What this implies cannot be overstated. At RAF Medmenham, a team of photo interpreters used an extraordinarily simple device – the stereoscope – to imbue airborne images with three-dimensional qualities. This means that images seen from thousands of feet high suddenly provided information not just about length and breadth, but about height too; so that with profound imaginations, and a deep regard for detail, those interpreting the images returned by Spitfire reconnaissances could build a detailed picture of life behind enemy lines.

An astonishing 80 per cent of British intelligence during the war, we learned, came from aerial photos, and over 10 million photographs, now delicately preserved in Edinburgh, provided endless data for our finest to pore through. The result, argued the magnificent interviewee Elizabeth Hick, a former photo interpreter herself, was that this work was "more important than Bletchley".
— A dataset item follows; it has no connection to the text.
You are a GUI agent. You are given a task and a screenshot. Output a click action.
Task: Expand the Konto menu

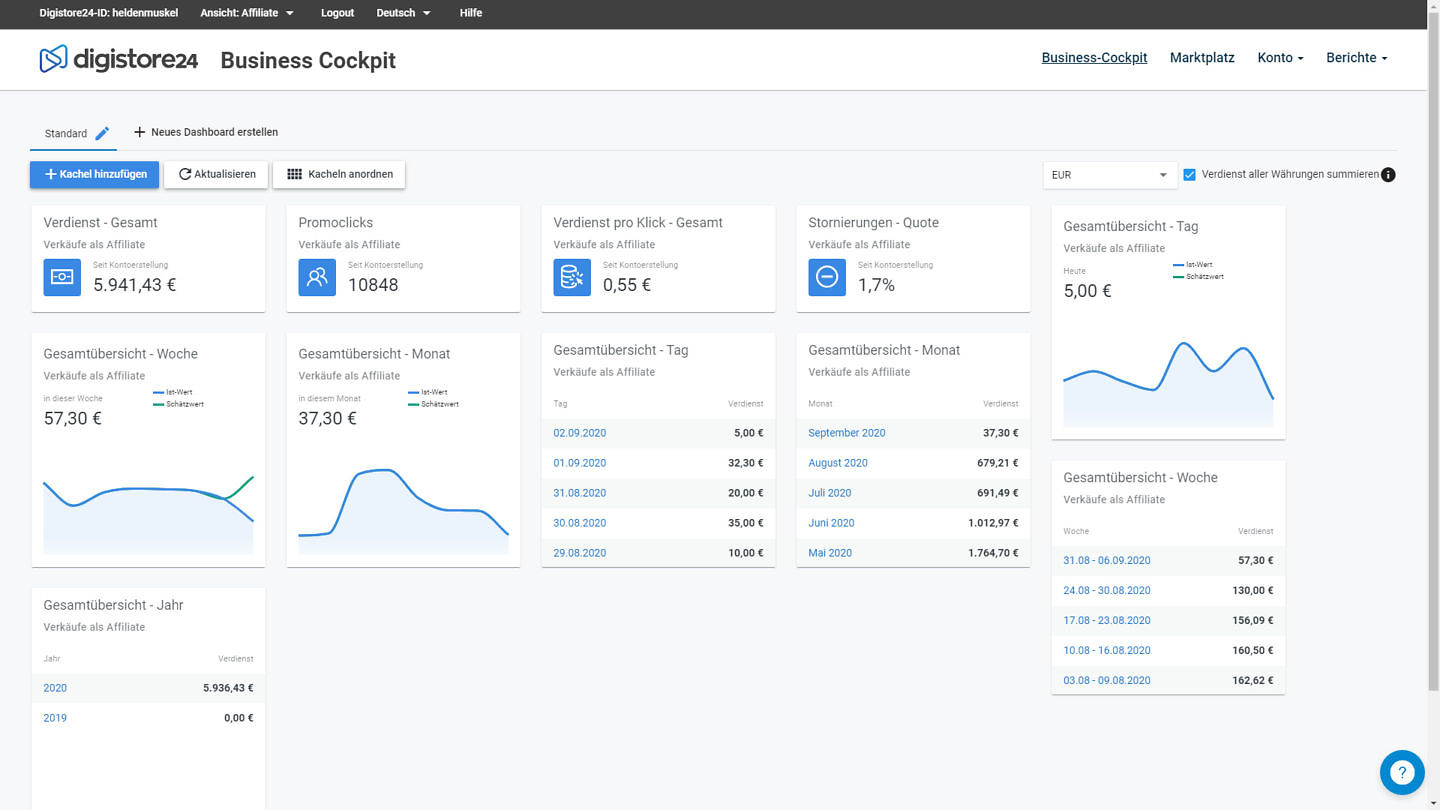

And who could disagree? In a brilliant set of interviews with former RAF servicemen, we were left in no doubt about the importance of these photos. "There was nothing in Europe we didn't film," said Jimmy Taylor, a former pilot who felt he had the best job in the RAF. It was eventually the most crucial too; a comrade of his described, in a gripping finale, how the 3-D images reported back by the Spitfire meant that "strange structures in France", seen from an altitude of thousands of feet, actually "meant something". What they meant was: the Germans had ramps on the grounds, not just tilted skyward, but pointing V-2s towards Portsmouth, Southampton... and London. This jolted the Allies into pre-emptive action. It was no exaggeration to say that the images brought back through Operation Crossbow "saved London", as one ex-serviceman put it, "from total obliteration".

The sheer thrill of this fact elevated the programme from the potential tedium of yet another show about a secret campaign that won us the war. That it presented the Spitfire in an unusual light, in the context of scientific investigation rather than brute military strength, was also irresistible. But above all, what made for an ideal Sunday night was the characters that we met along the way.

The recent death of Claude Choules robbed the world of the last known combat veteran of the First World War and stoked the growing realisation that the cataclysmic world wars of the 20th century will shortly no longer be accessible to us through the lived experience of those who were around to endure it. Soon it will be history – not the living kind, but the dead stuff, and therefore less knowable.

That is what the brilliant heroes who, one by one, were paraded in front of us, all represented. To them, the fight against the Germans was not theory, but practice. It was felt. And they felt so intensely, so warmly, that it was impossible not to feel that they deserve greater recognition, that waiting for these heroes to die before celebrating their virtue and valour is about as short-sighted as it is possible to be.

All of which – and it's a terribly middle-aged way of thinking about it, I know – rendered PhoneShop, which I'd recorded on Sky Plus, difficult viewing. A species of comedy has lately triumphed on the stage and on Channel 4, which celebrates the mediocrity of middle-class life. Think Michael McIntyre. There is nothing greatly wrong about this, and much moderately right. In this sitcom, for example, there were some hilarious moments as another crack squad went to work with a new recruit. They all wear drab suits and the gag lies in their realisation of just how mundane their life is. It's like Tim from The Office, but stretched into a whole cast.

What didn't work, alas, were the accents. The manager talks in a soulless Slough accent, but two of the central characters riff in possibly the most unconvincing roodboy patois Channel 4 has yet been blessed with. This was a shame, because these actors could really act; they'd simply been told to deliver their lines in a "street" manner. It ended up sounding like Ali G, without the attendant bling to tell you this was a joke. For all that, this comedy aimed to capture the tedium of many modern working lives, and did so well. I wonder what those Spitfire pilots would have made of it.